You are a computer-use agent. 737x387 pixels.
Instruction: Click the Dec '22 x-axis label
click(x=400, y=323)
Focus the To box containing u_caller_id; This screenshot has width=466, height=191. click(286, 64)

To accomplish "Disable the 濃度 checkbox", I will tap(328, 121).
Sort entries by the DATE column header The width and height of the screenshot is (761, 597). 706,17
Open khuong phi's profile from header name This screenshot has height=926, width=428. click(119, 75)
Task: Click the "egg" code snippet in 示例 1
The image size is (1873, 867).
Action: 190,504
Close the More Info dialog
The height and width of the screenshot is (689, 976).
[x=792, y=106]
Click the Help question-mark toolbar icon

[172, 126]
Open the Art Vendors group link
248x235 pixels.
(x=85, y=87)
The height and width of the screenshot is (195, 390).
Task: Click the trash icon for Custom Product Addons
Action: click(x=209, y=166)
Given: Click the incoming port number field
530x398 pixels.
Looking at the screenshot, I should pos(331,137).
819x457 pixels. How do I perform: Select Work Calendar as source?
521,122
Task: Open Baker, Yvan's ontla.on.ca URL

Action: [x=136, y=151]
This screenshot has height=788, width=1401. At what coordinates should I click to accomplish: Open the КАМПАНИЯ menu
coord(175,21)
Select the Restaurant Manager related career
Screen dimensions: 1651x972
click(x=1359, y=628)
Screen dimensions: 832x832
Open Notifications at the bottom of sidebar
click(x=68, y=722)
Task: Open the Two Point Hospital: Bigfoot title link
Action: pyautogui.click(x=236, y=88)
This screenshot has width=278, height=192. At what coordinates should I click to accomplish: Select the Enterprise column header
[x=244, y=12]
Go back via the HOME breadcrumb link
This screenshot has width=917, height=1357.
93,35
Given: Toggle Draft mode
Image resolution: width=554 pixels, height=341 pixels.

= = =

YOUR GOAL
Please copy the items above word for word, keeping every line as it stands.

TASK SOLUTION
You are a computer-use agent. 737x387 pixels.
Instruction: Click the Dec '22 x-axis label
click(x=400, y=323)
Focus the To box containing u_caller_id; This screenshot has width=466, height=191. click(286, 64)

To accomplish "Disable the 濃度 checkbox", I will tap(328, 121).
Sort entries by the DATE column header The width and height of the screenshot is (761, 597). 706,17
Open khuong phi's profile from header name This screenshot has height=926, width=428. click(119, 75)
Task: Click the "egg" code snippet in 示例 1
The image size is (1873, 867).
Action: 190,504
Close the More Info dialog
The height and width of the screenshot is (689, 976).
[x=792, y=106]
Click the Help question-mark toolbar icon

[172, 126]
Open the Art Vendors group link
248x235 pixels.
(x=85, y=87)
The height and width of the screenshot is (195, 390).
Task: Click the trash icon for Custom Product Addons
Action: click(x=209, y=166)
Given: Click the incoming port number field
530x398 pixels.
Looking at the screenshot, I should pos(331,137).
819x457 pixels. How do I perform: Select Work Calendar as source?
521,122
Task: Open Baker, Yvan's ontla.on.ca URL

Action: [x=136, y=151]
This screenshot has height=788, width=1401. At what coordinates should I click to accomplish: Open the КАМПАНИЯ menu
coord(175,21)
Select the Restaurant Manager related career
Screen dimensions: 1651x972
click(x=1359, y=628)
Screen dimensions: 832x832
Open Notifications at the bottom of sidebar
click(x=68, y=722)
Task: Open the Two Point Hospital: Bigfoot title link
Action: pyautogui.click(x=236, y=88)
This screenshot has width=278, height=192. At what coordinates should I click to accomplish: Select the Enterprise column header
[x=244, y=12]
Go back via the HOME breadcrumb link
This screenshot has width=917, height=1357.
93,35
Given: Toggle Draft mode
Image resolution: width=554 pixels, height=341 pixels.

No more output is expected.